Scusate questo incipit autobiografico, può essere un po’ seccante ma mi sembra il taglio migliore per accogliere tutte le suggestioni che ho avuto. Quando venivamo, soprattutto al liceo, a vedere le prime mostre, ricordo la grandissima discussione che avemmo tra noi, con i docenti e con il professore di religione, quando ci fu la famosa mostra di Modigliani e vedemmo per la prima volta i celeberrimi nudi, con tutto lo scandalo che questo provocò, e il dibattito che nacque. E poi su fino ai temi dell’università, in cui Milano cominciò a diventare la mia città.
Quindi la prima cosa che voglio dire è che è giusta la parola “ritorno”, per me, dopo tanto girare, tanto pellegrinare, tanti compiti tra loro diversi, talora anche contrastanti, se penso a cosa ha voluto dire essere vescovo di una realtà potentemente popolare e grezza come la maremma, creativa, inventiva, con una coscienza di popolo che forse, almeno fino a quando ci sono stato io, ormai sono passati quasi vent’anni, era forse un’isola serena dentro la realtà complessa e articolata del nostro paese.
Dopo tanto girare, torno a casa. Passata la botta del distacco di Venezia, perché si perde molto, ho perso molto, ho pagato molto venendo via da Venezia, proprio perché Venezia è qualcosa. E ti costa lasciare ciò che vale. Ma mano a mano che in questi tre mesi mi sono avvicinato a Milano, questo sentimento pacifico del tornare a casa mi è entrato nelle vene, nei polsi, nel cuore ed è quello che mi dà pace di fronte all’impervietà di questo compito, che cercherò di svolgere con i miei collaboratori, perché l’Io di ogni autorità, e di un vescovo in particolare, permettetemi questo vocabolo un po’ laico, o è collettivo o non è.

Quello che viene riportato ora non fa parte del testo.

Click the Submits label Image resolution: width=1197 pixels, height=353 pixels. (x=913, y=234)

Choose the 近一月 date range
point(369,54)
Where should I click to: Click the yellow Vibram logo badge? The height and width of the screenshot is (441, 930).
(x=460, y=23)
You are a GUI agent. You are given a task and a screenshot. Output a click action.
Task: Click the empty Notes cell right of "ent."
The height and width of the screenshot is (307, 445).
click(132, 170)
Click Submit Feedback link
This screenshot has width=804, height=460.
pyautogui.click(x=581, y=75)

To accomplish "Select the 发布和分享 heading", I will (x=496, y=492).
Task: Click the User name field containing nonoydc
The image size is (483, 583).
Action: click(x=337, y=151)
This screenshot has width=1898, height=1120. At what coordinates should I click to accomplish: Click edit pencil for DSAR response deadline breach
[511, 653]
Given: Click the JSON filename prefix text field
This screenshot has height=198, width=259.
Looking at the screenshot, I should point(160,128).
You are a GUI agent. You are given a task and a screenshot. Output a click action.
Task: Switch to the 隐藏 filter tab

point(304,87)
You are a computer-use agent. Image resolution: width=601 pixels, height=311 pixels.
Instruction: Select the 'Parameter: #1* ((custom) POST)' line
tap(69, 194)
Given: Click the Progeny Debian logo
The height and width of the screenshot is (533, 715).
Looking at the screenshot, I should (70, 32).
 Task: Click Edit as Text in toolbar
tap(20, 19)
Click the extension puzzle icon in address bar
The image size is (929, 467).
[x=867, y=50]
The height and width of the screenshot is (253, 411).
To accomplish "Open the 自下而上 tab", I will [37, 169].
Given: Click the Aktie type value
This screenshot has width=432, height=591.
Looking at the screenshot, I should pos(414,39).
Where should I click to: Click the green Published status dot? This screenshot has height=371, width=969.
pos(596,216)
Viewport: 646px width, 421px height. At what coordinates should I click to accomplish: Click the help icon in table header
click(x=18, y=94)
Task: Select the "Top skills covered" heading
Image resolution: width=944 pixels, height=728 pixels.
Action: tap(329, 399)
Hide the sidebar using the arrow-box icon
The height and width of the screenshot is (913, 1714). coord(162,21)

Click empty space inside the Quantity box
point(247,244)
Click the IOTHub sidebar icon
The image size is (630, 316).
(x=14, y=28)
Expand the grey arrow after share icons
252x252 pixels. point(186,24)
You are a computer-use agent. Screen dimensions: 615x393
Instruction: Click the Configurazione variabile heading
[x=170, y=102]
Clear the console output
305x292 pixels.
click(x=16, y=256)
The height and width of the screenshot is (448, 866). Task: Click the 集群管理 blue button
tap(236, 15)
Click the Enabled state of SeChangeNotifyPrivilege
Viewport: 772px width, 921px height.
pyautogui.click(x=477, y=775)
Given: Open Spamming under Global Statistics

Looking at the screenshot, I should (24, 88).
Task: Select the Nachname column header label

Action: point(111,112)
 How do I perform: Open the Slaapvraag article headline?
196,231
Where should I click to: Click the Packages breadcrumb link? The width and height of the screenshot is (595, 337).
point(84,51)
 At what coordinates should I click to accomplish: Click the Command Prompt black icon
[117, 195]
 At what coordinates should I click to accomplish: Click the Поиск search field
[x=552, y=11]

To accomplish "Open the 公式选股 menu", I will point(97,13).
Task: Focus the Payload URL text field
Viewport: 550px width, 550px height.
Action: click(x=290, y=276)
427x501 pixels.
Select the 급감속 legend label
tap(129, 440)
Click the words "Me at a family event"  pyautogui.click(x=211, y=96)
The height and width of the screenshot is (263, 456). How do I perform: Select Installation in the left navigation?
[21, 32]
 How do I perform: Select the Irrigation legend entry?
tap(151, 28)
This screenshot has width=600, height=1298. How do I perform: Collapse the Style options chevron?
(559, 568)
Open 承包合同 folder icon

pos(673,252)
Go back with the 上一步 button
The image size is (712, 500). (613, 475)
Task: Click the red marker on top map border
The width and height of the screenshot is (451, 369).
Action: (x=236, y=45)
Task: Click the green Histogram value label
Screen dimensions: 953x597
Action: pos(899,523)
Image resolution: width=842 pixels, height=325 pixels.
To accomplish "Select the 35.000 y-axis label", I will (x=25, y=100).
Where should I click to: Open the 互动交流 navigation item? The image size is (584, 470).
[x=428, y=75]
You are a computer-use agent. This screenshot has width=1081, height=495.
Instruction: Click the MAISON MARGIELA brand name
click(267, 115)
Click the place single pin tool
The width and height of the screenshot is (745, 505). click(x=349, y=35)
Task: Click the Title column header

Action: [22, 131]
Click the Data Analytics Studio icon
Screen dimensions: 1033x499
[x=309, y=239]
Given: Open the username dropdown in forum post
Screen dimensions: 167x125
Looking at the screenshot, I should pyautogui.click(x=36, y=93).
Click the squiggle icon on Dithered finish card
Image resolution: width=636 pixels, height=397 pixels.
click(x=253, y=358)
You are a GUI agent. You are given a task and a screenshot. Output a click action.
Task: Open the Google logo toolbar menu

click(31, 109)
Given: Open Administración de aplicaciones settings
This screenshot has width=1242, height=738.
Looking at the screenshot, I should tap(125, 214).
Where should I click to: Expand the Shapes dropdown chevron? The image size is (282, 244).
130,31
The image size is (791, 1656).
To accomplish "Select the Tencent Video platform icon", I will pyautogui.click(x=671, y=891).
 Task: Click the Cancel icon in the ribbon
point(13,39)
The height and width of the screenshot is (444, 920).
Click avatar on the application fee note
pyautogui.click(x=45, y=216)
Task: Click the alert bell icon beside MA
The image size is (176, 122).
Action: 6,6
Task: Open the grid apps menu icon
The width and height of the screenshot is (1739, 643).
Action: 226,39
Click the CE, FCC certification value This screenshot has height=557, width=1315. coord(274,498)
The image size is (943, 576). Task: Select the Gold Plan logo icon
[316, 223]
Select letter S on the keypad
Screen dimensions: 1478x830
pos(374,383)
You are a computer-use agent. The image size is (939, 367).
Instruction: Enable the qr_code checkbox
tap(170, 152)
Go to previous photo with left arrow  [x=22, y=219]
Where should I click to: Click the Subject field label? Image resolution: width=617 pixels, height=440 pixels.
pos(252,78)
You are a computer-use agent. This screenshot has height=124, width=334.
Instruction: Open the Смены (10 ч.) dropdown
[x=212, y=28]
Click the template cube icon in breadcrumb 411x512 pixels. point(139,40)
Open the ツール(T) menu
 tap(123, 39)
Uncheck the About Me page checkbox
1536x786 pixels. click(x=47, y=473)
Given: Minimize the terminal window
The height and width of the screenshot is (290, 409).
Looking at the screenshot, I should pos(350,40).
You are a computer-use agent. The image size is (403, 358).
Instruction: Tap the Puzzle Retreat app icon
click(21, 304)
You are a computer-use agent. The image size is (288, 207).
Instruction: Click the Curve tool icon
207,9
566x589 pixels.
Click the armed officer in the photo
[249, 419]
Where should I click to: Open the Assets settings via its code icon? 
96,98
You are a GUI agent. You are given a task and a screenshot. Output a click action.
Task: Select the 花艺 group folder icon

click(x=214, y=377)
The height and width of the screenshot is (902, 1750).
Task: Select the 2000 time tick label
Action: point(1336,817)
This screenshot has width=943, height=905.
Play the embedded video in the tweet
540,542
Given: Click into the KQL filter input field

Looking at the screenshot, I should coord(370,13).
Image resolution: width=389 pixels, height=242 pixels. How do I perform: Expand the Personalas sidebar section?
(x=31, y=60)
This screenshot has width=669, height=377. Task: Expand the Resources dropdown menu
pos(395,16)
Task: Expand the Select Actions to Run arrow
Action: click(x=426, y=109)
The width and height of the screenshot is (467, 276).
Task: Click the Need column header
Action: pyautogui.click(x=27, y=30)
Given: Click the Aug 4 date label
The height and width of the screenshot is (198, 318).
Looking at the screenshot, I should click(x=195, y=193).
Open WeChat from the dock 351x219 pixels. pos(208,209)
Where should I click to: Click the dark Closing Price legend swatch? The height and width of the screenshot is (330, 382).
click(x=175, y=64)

Non esiste altra possibilità che non sia questa, e questo dovrebbe essere un segno indicativo per l’esercizio di ogni tipo di autorità: è impensabile che sia diverso. Perché l’Io è per sua natura in relazione, e l’Io di chi è chiamato a una responsabilità sociale, ecclesiale, se non vive, come ha detto all’inizio monsignor Brambilla, l’alterità come la condizione normale, per forza implode, per forza si inaridisce.
Io sono uso prendere appunti e segnare con degli asterischi la frase o la parola che più mi colpisce, e in genere poi uso tutte queste cose, perché di mio non è che ci metta molto, per imbastire anche quel che dico. Dipendo molto meno dai libri e molto di più dallo scambio vitale: nei sei anni di vista pastorale a Venezia abbiamo fatto in vari modi sicuramente più di duemila assemblee, in cui ci siamo ascoltati reciprocamente e da cui io ho imparato moltissimo. Non voglio adesso tediarvi riprendendo le parole che più mi hanno colpito.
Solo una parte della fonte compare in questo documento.